One of the most common paradigms promoted for the advancement of the so-called technology treadmill has been the establishment of hierarchies of technological sophistication within consumer technology, often stated in simplistic terms such as “better,” “faster,” “upgraded,” “newer,” etc. These hot words are commonly used by marketers as a propaganda tactic to manipulate the consumer into accepting the belief that the products and services they currently employ, and which satisfied them yesterday, can no longer satisfy them today. The root principle at work here is the necessity to change psychological perceptions in the relationship between the consumer and the consumed. Once this internal battle has been won, the consumer will act out his desires as the manufacturers and marketers make available a plethora of choices designed to temporarily satiate the internal lust of the newer, the better, the faster and the sleeker.
It therefore becomes crucially important for those who, desiring to remain unmanipulated and free from the influence of contemporary marketing, and wanting to inoculate themselves against these tactics, must understand that their area of study must be their own internal desire, motivations and psychology. They must know themselves, as the ancient philosopher said. In knowing themselves they must also understand the distinctions between wants and needs, that any minor consumer purchase of some frivolous nature may seem inconsequential or trivial, but it helps to reinforce previously implanted desires to consume uncontrollably. Like the alcoholic, to which even one nip of the bottle is non-trivial, so too are minor consumption patterns establishing and reinforcing of more destructive behaviors.

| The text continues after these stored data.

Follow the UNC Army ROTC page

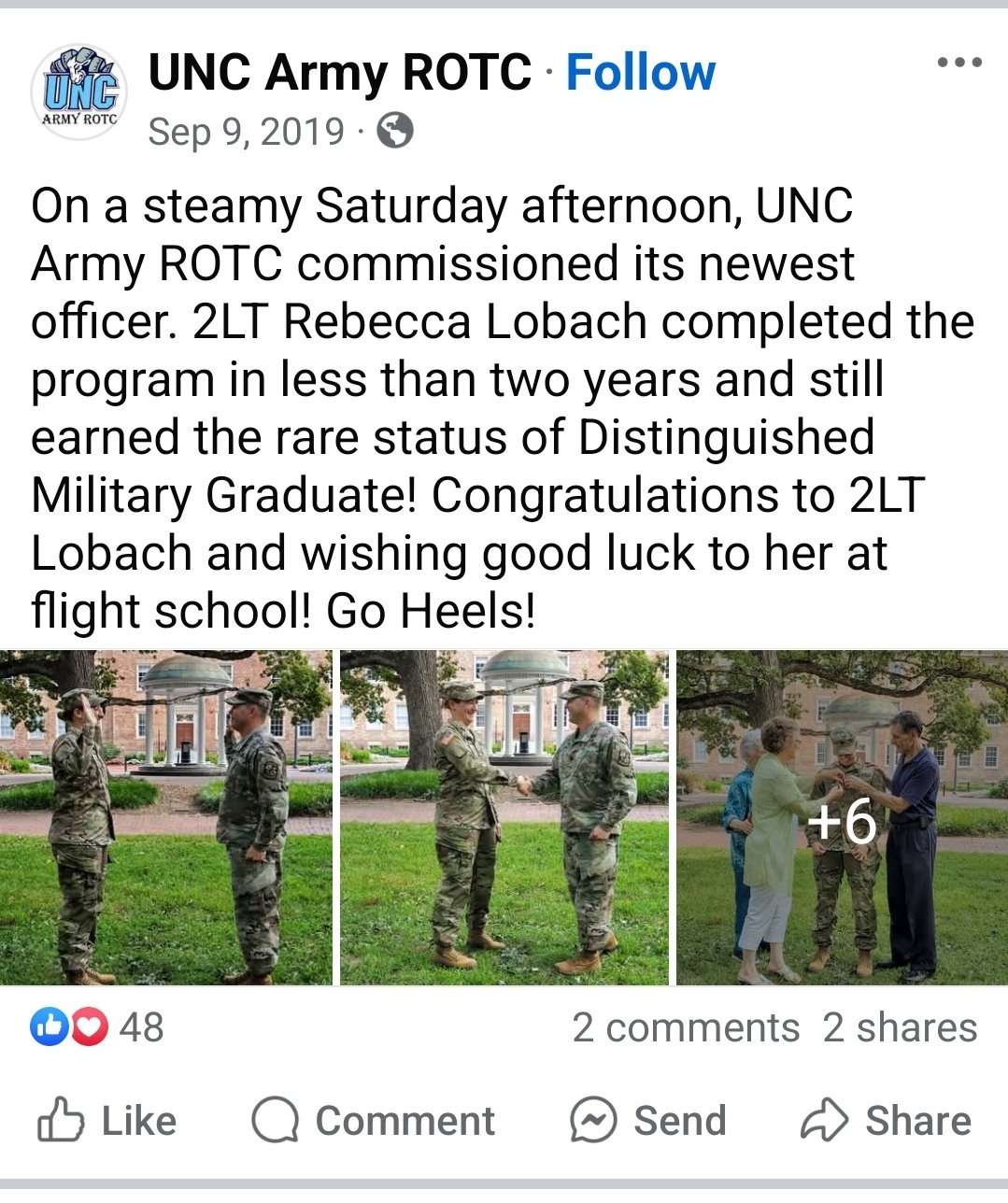[x=641, y=73]
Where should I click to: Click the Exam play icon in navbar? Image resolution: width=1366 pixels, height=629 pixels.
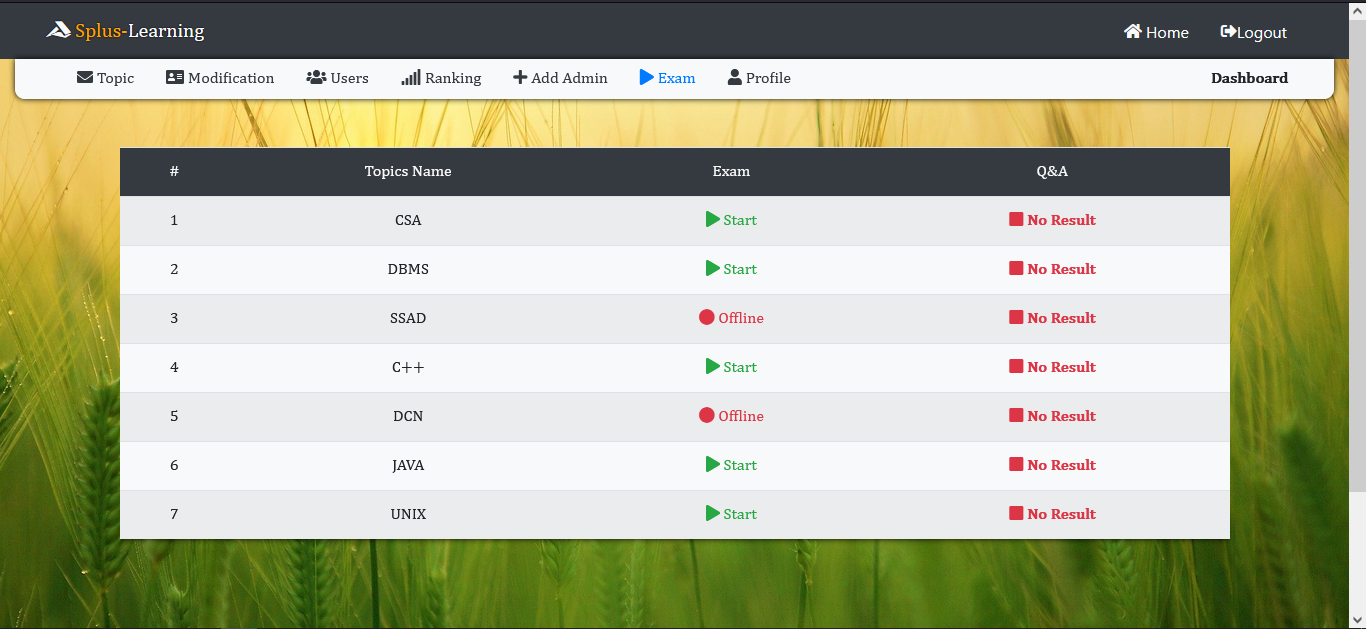tap(646, 77)
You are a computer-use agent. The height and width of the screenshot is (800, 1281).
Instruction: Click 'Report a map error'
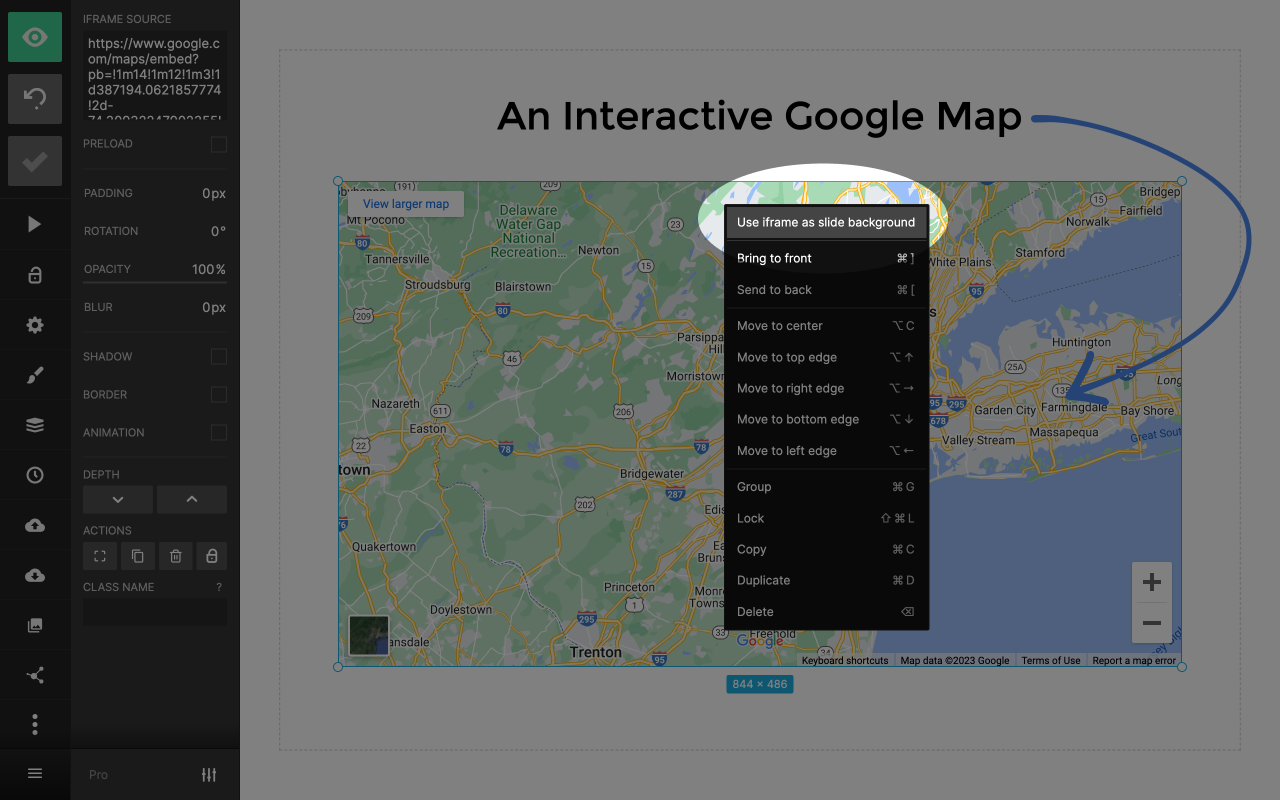click(x=1135, y=660)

Another effective principle of psychological inoculation against marketing is to tear down the false categories of old versus new, mechanical versus electronic, larger versus smaller that dominate the mental landscape. Implicit to this process is that, in order for them to remain as valid alternatives, older products and services must be found to continue functioning in personally and socially useful ways. Micro-economics of repair and reuse must be actively supported, along with the personal courage to get one's hands dirty and learn to maintain these products themselves.

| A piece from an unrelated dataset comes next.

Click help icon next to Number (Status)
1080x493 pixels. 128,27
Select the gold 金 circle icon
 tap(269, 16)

Several useful questions to ask oneself are: “what is the intrinsic usefulness of this product or service,” and “what alternatives to this new purchase do I already possess?” This kind of personal cost-benefit analysis can go a long way toward inserting a grain of rational thinking into a spending habit that is usually driven by the primitive, reptilian brain. A higher degree of consciousness is required in order to maintain one's self-control in this era of unparalleled, mass psychological manipulation, promoted by private interests, media and governments alike.
One recent and positive trend has been the popular acceptance of older products and styles, commonly termed “retro,” as if an attitude of inevitability has crept over the popular culture, an intrinsic awareness that we must, in order to survive as a species, curb our insatiable appetite for the new and different and begin to learn an appreciation for the past and the present. We must begin to accept and actively promote this new technology paradigm as a de facto philosophy and guiding life principle.